If anti-choice lawmakers cared as much about protecting life as they did about women having sex, they could promote laws that prevent unwanted pregnancy. Yet the same conservatives who restrict abortion also oppose insurance coverage for contraception and comprehensive sexuality education. They view contraception, like abortion, as a “license” to have non-procreative sex. Women, GOP presidential candidate Mike Huckabee assures us, don’t need contraception — they just need to “control their libido.”
IVF patients make less-attractive targets because we don’t challenge the expectation that women want to be mothers. Abortion, on the other hand, thwarts conservative ideals about a woman’s proper role as a wife and mother. This may be why, counterintuitively, I have greater freedom to decide what to do with an embryo in a petri dish than a pregnancy in my own body.

────────

● **TASK A**
From the passage on abortion and contraception, copy word for word the part from "IVF patients make" up to and including "my own body.".
● **TASK B**
According to the passage on abortion and contraception, which things do the same conservatives restrict or oppose? List each one.
● **TASK C**
Keep writing the passage on abortion and contraception, picking up right after its last sentence.

● **DATA SECTION**
────────

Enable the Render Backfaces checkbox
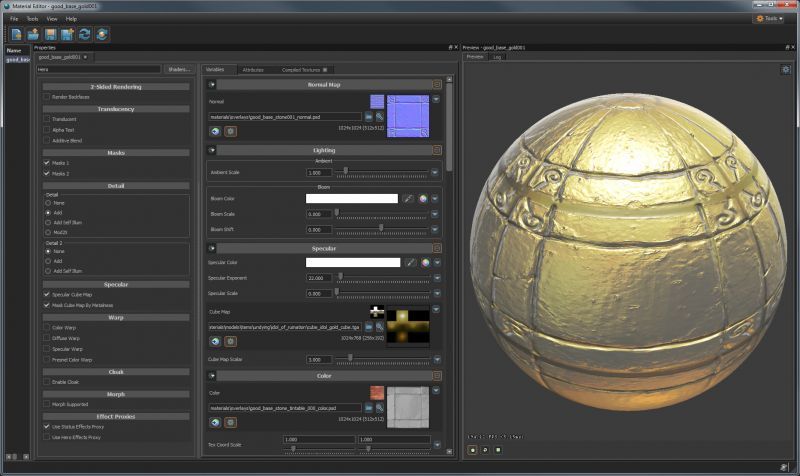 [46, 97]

────────

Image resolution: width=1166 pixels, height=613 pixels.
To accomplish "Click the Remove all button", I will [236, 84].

────────

● **RESULT A**
IVF patients make less-attractive targets because we don’t challenge the expectation that women want to be mothers. Abortion, on the other hand, thwarts conservative ideals about a woman’s proper role as a wife and mother. This may be why, counterintuitively, I have greater freedom to decide what to do with an embryo in a petri dish than a pregnancy in my own body.

● **RESULT B**
- abortion
- insurance coverage for contraception
- comprehensive sexuality education

● **RESULT C**
This disparity also reveals a great deal about whose bodies our laws restrict. Unlike IVF patients, who are primarily wealthy and white, women who have abortions are disproportionately poor and women of color, groups it has always been popular to condemn and regulate. These women also bear the brunt of abortion restrictions far more than wealthy whites; for example, low-income women and women of color are more likely to use Medicaid for health expenses, and federal law prohibits that program from covering abortion. Mandatory wait periods increase their travel expenses and time away from jobs that often don’t give sick or personal days. It’s more than just patronizing for states to require women to take mandatory “think it over” time — it’s downright cruel to low-income women who must take more unpaid time off and, if the clinic isn’t close to home, either either find accommodations nearby or make the trip twice. Women must save money to pay for the procedure; the longer it takes to save, the more the pregnancy progresses, the more expensive the procedure becomes and the farther they must travel to find a clinic.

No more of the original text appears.